#### Task brief:
Print everything from the line containing "Task: Click the download" down to the line containing "click(x=204, y=285)", inclusive, reproducing each line verbatim.

#### Provided records:
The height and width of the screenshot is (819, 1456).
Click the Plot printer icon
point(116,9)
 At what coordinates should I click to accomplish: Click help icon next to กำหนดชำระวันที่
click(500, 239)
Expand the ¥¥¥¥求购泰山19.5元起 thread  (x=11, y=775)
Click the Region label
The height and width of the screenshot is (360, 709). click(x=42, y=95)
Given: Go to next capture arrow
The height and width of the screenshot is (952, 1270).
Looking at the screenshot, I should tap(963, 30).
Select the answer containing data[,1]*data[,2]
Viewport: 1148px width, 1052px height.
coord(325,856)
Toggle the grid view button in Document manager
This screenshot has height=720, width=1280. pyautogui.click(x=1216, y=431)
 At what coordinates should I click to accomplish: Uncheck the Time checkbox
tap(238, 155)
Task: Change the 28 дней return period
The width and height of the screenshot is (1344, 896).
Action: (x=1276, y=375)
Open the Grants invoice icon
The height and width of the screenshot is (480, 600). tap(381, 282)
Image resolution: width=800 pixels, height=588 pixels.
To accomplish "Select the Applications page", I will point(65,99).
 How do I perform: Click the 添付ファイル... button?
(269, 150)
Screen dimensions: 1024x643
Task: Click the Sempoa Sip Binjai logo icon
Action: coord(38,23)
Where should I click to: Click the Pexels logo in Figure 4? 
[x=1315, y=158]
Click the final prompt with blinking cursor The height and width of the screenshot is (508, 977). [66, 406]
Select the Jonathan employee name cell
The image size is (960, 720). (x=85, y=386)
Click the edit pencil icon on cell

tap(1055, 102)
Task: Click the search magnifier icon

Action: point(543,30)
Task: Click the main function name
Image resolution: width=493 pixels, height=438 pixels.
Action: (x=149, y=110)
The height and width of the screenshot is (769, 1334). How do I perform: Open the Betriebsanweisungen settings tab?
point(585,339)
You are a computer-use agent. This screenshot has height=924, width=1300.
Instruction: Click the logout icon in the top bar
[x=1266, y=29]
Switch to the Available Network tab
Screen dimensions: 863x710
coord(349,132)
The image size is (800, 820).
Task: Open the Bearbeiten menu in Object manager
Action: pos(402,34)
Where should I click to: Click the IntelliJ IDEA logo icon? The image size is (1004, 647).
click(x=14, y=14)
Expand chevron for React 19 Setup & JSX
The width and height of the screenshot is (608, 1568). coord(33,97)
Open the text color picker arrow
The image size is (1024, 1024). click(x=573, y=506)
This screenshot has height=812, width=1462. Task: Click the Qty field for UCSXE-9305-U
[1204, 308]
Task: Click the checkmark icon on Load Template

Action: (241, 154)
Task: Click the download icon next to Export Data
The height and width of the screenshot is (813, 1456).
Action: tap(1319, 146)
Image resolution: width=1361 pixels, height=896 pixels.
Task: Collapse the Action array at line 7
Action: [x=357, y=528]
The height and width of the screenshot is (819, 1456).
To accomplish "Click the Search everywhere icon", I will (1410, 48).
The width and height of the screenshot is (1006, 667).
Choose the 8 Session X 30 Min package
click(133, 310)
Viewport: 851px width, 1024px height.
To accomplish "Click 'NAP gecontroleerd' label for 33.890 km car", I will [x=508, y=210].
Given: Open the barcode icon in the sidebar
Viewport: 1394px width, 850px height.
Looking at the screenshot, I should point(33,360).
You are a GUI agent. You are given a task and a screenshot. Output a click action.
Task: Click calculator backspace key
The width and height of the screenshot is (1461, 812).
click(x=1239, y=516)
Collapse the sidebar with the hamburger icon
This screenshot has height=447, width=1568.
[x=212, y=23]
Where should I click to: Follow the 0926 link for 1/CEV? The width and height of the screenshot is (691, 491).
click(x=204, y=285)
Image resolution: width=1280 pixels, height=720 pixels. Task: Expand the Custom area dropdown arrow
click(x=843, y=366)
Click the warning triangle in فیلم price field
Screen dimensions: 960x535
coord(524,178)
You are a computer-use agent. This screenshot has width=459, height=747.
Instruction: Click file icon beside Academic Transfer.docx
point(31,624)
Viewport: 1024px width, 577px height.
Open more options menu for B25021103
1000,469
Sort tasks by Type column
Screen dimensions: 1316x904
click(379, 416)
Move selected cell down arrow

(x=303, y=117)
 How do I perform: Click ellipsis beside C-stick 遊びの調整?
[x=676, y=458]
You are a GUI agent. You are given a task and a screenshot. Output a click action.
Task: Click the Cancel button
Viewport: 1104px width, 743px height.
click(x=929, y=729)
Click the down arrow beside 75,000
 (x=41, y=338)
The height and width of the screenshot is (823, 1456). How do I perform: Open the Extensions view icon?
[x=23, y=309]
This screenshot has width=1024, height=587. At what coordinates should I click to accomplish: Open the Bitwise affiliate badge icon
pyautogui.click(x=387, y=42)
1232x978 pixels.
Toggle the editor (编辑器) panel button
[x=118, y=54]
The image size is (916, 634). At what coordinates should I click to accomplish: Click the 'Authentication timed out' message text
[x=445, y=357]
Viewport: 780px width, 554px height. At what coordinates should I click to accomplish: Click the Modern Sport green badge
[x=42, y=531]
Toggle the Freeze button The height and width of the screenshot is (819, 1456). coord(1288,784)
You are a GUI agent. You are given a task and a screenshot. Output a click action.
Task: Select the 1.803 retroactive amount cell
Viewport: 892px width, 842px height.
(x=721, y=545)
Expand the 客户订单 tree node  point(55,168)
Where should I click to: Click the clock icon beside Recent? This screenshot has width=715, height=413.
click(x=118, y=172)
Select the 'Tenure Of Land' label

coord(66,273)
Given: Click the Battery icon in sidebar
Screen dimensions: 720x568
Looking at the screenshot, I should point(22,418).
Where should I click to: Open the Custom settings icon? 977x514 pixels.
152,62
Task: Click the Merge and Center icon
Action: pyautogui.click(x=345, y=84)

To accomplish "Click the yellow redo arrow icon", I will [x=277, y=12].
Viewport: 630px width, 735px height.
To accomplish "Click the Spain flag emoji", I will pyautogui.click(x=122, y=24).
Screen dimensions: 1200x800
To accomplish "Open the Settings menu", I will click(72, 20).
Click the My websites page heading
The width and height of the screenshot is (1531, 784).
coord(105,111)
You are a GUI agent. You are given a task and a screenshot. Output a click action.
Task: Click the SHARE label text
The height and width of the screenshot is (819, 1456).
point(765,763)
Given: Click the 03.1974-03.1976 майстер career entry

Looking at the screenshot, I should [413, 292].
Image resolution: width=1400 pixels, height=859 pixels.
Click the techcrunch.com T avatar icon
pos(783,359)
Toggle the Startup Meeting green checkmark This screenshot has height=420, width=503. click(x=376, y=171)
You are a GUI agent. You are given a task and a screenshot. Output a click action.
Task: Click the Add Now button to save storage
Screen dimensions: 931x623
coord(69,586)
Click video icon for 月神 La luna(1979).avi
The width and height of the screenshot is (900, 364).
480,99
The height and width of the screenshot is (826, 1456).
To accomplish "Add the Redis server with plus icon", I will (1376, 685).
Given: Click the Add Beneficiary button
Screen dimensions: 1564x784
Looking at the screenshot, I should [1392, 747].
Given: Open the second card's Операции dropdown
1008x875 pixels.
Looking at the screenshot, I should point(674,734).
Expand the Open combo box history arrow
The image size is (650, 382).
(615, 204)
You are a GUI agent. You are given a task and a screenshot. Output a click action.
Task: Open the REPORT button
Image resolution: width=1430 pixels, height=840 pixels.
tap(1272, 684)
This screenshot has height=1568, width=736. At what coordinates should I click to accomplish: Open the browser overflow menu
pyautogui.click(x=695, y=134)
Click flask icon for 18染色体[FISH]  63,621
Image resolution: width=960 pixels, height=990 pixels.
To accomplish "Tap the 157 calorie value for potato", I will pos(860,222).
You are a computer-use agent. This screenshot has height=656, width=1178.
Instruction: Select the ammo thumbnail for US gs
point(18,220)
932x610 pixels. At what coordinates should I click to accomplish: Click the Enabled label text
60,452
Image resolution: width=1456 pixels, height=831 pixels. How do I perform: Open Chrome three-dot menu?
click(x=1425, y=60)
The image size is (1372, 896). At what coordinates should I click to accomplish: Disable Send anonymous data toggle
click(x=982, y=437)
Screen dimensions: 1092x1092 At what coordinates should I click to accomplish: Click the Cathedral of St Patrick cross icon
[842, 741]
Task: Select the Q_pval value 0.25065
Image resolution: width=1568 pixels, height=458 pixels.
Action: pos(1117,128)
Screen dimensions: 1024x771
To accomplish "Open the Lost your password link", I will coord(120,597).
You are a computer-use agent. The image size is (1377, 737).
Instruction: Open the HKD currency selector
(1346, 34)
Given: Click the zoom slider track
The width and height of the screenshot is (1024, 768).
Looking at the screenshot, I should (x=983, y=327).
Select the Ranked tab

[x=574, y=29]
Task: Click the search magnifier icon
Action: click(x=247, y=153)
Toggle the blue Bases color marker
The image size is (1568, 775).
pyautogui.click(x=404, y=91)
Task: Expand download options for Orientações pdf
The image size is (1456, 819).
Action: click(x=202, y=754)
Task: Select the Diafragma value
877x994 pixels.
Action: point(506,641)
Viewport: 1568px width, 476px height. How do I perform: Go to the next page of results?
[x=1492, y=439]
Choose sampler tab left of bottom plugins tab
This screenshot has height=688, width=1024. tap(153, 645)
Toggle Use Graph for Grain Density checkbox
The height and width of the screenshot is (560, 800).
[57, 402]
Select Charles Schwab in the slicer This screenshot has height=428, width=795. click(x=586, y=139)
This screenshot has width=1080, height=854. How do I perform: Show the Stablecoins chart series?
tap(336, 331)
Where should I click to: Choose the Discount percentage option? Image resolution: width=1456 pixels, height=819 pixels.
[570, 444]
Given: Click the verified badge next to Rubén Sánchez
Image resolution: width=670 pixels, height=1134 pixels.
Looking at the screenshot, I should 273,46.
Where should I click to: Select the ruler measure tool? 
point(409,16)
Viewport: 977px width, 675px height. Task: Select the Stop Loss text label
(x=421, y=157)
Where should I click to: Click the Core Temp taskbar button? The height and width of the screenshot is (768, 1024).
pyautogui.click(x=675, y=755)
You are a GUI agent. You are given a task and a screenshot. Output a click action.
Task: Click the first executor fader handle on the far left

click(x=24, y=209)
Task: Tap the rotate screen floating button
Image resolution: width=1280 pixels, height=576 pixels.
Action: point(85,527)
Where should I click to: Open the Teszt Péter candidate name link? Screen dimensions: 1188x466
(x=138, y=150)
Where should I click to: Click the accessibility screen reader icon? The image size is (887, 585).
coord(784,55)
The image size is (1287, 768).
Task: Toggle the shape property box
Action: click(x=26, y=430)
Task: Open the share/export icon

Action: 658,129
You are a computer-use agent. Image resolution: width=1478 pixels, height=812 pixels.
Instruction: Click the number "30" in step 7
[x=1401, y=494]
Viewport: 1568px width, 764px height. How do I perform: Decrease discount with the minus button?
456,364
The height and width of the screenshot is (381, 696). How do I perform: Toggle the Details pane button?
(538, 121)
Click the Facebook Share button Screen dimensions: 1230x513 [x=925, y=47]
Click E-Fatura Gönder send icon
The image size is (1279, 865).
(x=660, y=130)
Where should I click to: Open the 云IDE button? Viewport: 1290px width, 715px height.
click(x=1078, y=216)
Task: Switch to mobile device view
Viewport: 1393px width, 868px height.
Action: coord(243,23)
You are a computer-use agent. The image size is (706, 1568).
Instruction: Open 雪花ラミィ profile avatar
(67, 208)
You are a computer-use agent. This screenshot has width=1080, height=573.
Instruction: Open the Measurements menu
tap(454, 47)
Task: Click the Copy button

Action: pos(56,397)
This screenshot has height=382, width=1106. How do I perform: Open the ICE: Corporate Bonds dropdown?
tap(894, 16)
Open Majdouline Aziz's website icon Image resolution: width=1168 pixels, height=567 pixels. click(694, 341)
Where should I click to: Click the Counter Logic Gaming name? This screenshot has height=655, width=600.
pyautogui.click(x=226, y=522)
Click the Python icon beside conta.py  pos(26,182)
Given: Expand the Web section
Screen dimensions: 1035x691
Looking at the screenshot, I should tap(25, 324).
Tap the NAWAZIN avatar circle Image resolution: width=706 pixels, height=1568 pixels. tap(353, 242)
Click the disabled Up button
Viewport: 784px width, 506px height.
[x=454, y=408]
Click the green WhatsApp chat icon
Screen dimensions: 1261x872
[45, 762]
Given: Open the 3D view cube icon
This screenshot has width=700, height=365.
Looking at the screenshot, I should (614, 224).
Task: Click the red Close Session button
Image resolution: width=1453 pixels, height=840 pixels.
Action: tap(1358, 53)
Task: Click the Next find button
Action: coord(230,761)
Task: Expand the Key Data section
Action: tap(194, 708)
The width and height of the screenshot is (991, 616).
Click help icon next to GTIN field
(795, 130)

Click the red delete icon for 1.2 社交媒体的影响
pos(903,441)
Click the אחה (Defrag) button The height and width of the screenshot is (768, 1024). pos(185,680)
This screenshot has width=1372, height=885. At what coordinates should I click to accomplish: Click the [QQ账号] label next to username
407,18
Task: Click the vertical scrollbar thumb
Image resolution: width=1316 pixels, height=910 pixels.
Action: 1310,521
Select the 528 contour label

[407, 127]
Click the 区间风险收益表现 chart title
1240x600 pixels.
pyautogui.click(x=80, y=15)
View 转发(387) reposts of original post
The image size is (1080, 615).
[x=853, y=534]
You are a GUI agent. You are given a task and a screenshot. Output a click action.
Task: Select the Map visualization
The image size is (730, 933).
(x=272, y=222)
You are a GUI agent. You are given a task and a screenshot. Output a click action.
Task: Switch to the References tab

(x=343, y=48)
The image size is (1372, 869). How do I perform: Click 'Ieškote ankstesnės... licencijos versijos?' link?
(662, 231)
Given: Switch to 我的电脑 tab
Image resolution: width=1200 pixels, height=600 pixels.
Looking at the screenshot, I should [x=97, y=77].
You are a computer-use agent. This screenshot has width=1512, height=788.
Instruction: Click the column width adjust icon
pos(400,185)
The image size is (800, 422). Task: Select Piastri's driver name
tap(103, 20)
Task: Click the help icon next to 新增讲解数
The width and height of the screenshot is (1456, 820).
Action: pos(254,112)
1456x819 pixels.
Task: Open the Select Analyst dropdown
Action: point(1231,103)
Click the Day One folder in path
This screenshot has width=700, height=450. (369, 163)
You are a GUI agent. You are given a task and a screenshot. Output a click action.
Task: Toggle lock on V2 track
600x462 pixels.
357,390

#### Result of this task:
Task: Click the download icon next to Export Data
The height and width of the screenshot is (813, 1456).
Action: tap(1319, 146)
Image resolution: width=1361 pixels, height=896 pixels.
Task: Collapse the Action array at line 7
Action: [x=357, y=528]
The height and width of the screenshot is (819, 1456).
To accomplish "Click the Search everywhere icon", I will (1410, 48).
The width and height of the screenshot is (1006, 667).
Choose the 8 Session X 30 Min package
click(133, 310)
Viewport: 851px width, 1024px height.
To accomplish "Click 'NAP gecontroleerd' label for 33.890 km car", I will [x=508, y=210].
Given: Open the barcode icon in the sidebar
Viewport: 1394px width, 850px height.
Looking at the screenshot, I should point(33,360).
You are a GUI agent. You are given a task and a screenshot. Output a click action.
Task: Click calculator backspace key
The width and height of the screenshot is (1461, 812).
click(x=1239, y=516)
Collapse the sidebar with the hamburger icon
This screenshot has height=447, width=1568.
[x=212, y=23]
Where should I click to: Follow the 0926 link for 1/CEV? The width and height of the screenshot is (691, 491).
click(x=204, y=285)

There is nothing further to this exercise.